### Exercise requirements
Format the data, from the start up to and including the line containing "Click the single", as a two-column CSV with the headers instruction and response. Each row should pair a text with its answer, with each value in one quoted field and any line breaks turned into spaces.

### Task inputs

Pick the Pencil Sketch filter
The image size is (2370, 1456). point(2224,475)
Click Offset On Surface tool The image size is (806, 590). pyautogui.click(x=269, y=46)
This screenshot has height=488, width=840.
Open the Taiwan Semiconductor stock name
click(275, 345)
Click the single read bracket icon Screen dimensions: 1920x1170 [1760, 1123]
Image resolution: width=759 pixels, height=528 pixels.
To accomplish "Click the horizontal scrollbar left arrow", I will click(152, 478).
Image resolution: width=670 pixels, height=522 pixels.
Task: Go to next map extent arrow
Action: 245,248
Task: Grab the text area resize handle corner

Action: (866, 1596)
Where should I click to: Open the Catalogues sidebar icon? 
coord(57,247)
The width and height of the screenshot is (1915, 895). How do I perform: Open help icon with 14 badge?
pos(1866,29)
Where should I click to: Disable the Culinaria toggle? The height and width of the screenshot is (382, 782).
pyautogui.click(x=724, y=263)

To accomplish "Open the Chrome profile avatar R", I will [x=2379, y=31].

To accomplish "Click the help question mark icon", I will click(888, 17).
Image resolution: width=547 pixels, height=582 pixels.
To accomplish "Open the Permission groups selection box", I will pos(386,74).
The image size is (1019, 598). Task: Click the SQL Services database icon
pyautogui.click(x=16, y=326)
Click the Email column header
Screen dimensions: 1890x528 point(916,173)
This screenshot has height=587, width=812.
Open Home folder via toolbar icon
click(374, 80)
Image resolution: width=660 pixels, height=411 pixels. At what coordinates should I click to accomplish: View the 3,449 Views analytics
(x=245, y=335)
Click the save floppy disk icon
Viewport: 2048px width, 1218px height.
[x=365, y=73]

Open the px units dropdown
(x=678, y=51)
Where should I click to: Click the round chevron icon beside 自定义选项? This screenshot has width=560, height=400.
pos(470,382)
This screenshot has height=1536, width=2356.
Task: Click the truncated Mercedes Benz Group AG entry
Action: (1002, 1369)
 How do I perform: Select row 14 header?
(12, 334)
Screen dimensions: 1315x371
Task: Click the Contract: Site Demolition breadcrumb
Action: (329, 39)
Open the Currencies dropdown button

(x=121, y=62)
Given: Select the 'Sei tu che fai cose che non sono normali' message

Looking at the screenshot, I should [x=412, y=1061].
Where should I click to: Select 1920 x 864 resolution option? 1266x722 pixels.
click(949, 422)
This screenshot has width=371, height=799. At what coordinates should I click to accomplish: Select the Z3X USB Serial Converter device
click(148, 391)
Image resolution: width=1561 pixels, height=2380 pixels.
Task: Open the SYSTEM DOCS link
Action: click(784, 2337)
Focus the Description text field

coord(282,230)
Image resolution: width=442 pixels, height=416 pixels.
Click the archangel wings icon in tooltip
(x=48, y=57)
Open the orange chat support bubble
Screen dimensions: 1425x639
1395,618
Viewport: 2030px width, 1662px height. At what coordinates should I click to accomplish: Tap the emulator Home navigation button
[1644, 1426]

### Correct output
instruction,response
"Pick the Pencil Sketch filter","The image size is (2370, 1456). point(2224,475)"
"Click Offset On Surface tool The image size is (806, 590).","pyautogui.click(x=269, y=46)"
"This screenshot has height=488, width=840. Open the Taiwan Semiconductor stock name","click(275, 345)"
"Click the single read bracket icon Screen dimensions: 1920x1170","[1760, 1123]"